His book is worth reading just for the insight into the methods of Luchino Visconti, for whom he seems to have had a serious penchant. Tab denies that he ever lay down on Henry Willson's casting couch, but how about Visconti's casting gondola? He draws the veil discreetly over these disappointments, but it's pretty clear that the up and coming (and complaisant) Helmut Berger stole some of Tab's thunder in a pinch. It brings us to the startling alternative universe in which Tab Hunter, not Berger, starred in such Visconti titles as THE DAMNED, LUDWIG, and CONVERSATION PIECE. Could have been!
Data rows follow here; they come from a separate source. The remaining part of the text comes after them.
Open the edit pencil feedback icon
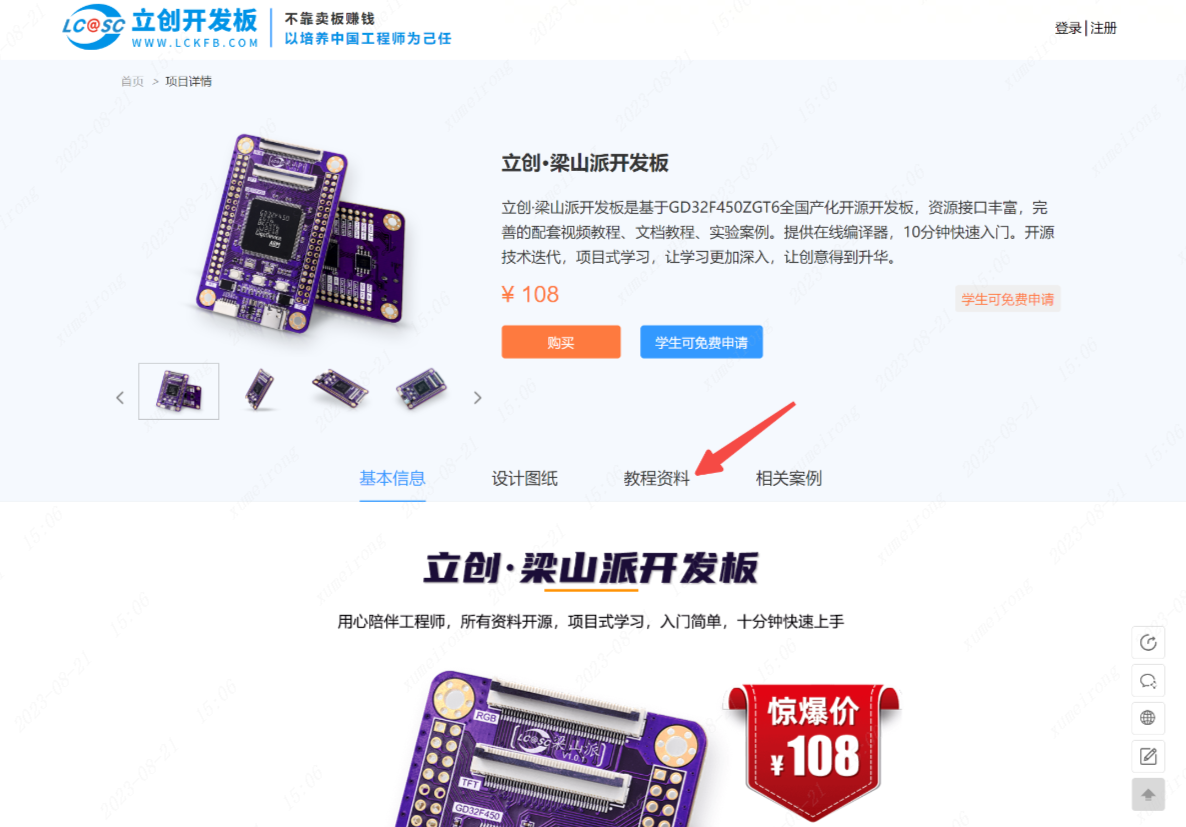Image resolution: width=1186 pixels, height=827 pixels. click(x=1147, y=756)
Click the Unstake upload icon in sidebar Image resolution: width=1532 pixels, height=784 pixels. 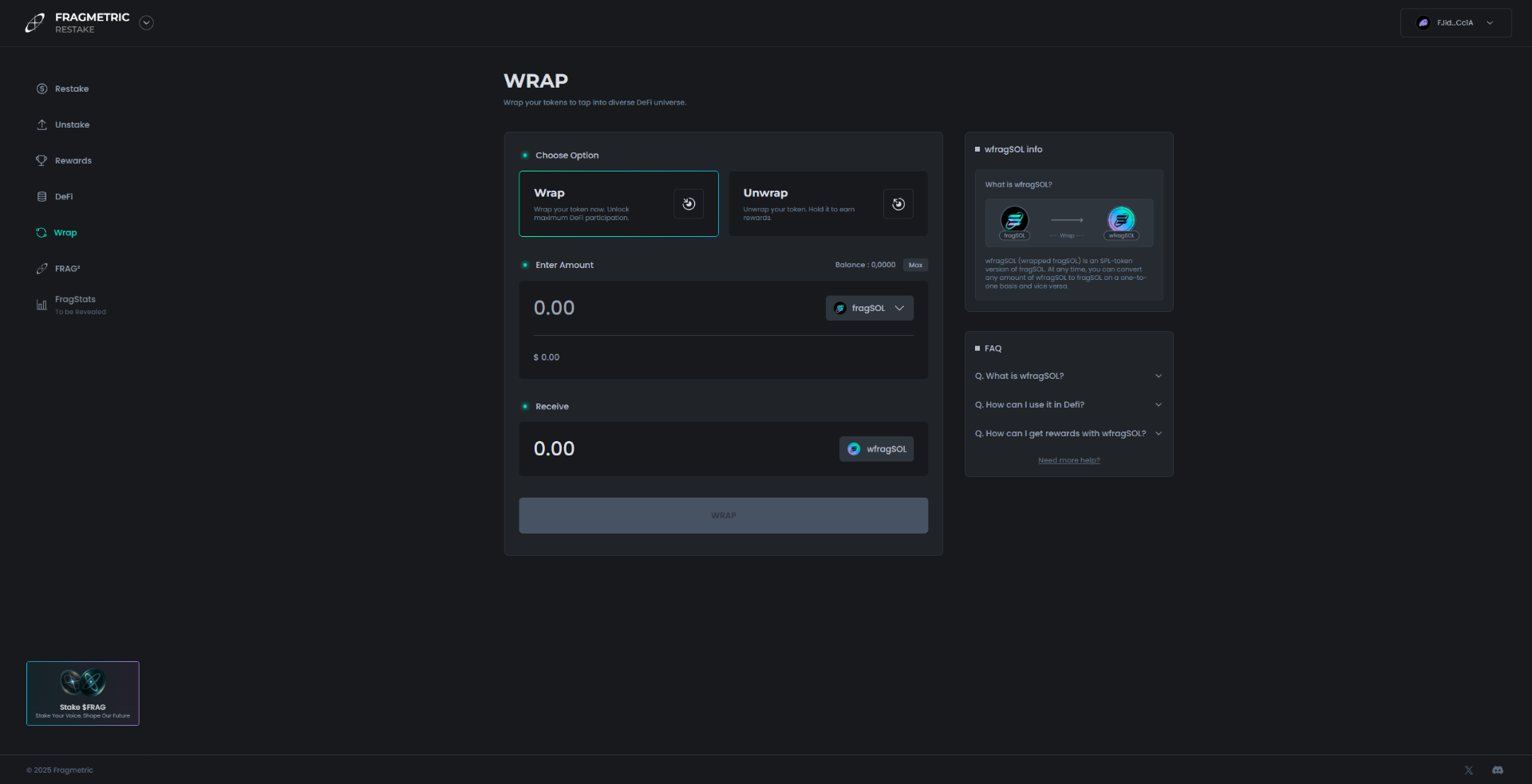coord(41,124)
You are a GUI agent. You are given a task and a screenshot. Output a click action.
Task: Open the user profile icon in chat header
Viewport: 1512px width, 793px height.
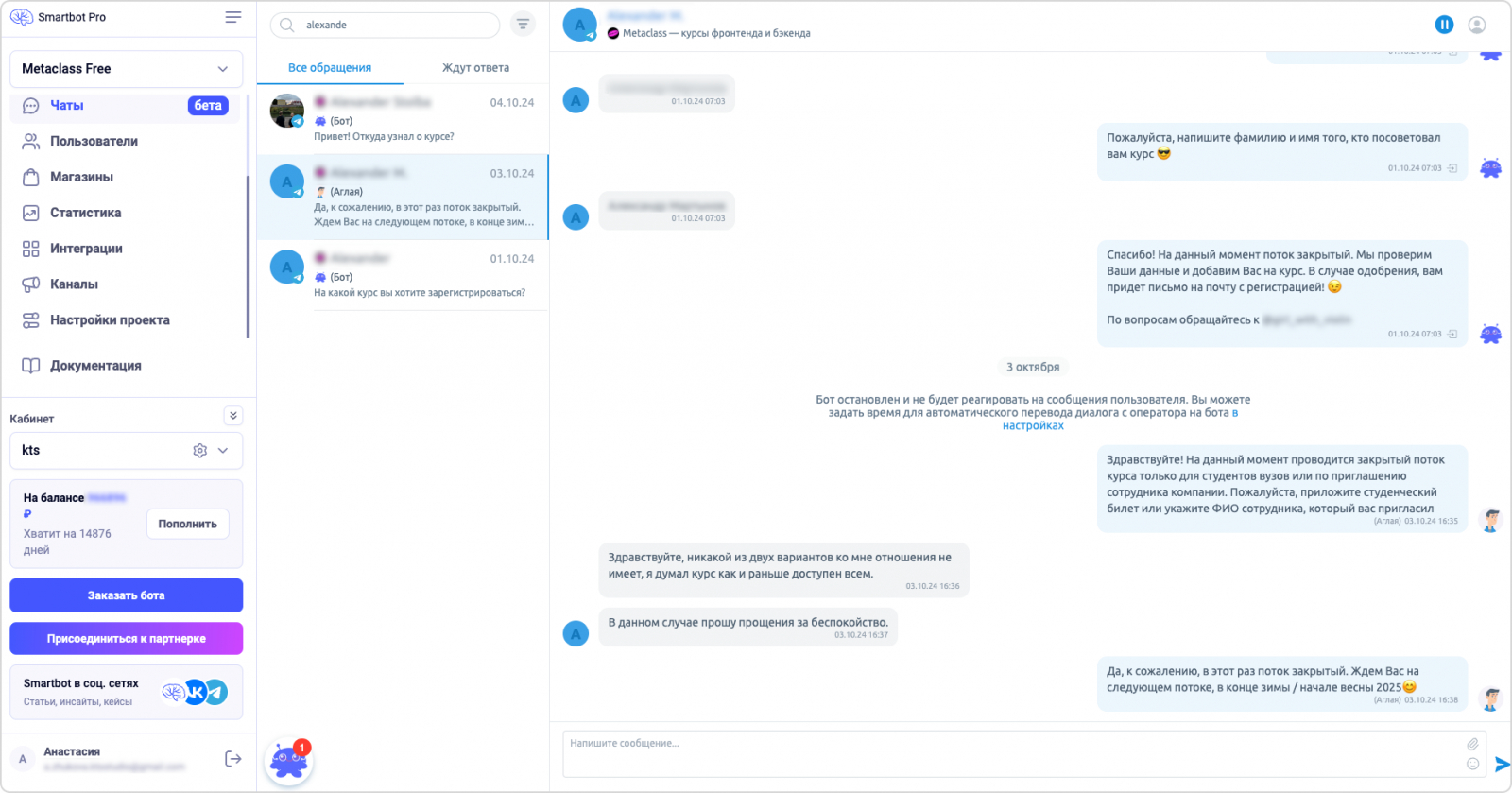pyautogui.click(x=1477, y=25)
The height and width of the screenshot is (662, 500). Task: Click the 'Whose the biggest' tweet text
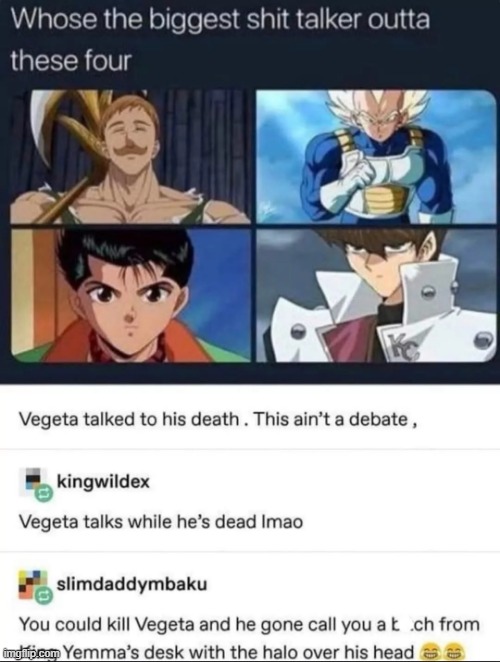pos(220,39)
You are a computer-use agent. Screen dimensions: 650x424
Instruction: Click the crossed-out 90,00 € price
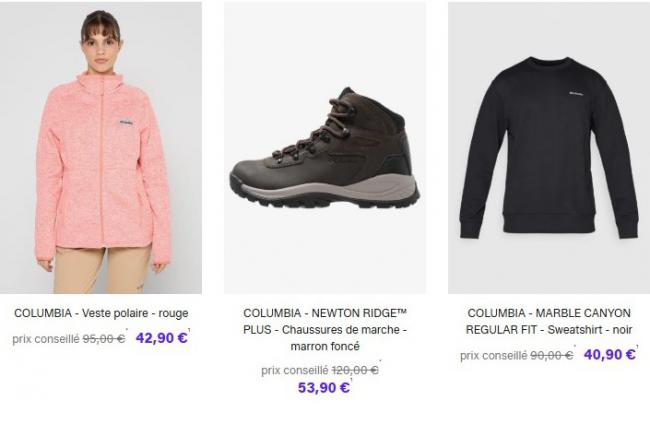(552, 356)
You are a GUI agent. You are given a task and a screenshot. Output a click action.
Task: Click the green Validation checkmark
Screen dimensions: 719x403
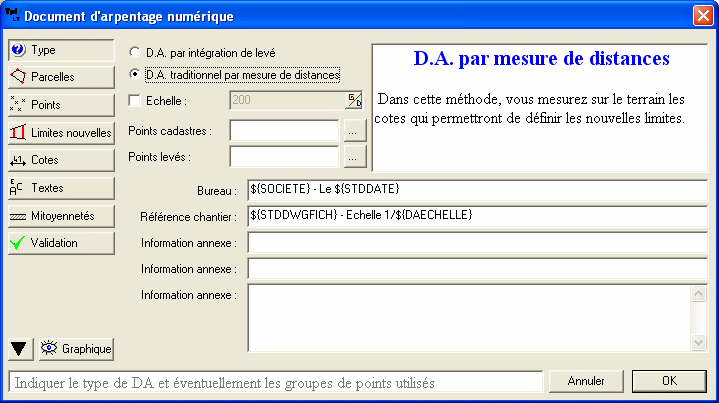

Hunter seems like a nice guy, and his performances in vehicles as disparate as DAMN YANKEES, TRACK OF THE CAT and POLYESTER show he had not only range but a quiet intensity that occasionally blazed into incandescence. Writer Eddie Muller brings Hunter's life into occasional coherence, but one comes away thinking that they might have brought their subject, Hunter's contested star status in a time of state-mandated homophobia, into a clearer light. Basically Tab is saying, "I was always out. It was Tony who was in the closet." The great thing about their book is the new look at some of the great legends with whom Tab worked, including a gallant salute to the amazing, unforgettable screen beauty Linda Darnell, who co-starred with him early in his career and gave him the confidence to fill up the screen.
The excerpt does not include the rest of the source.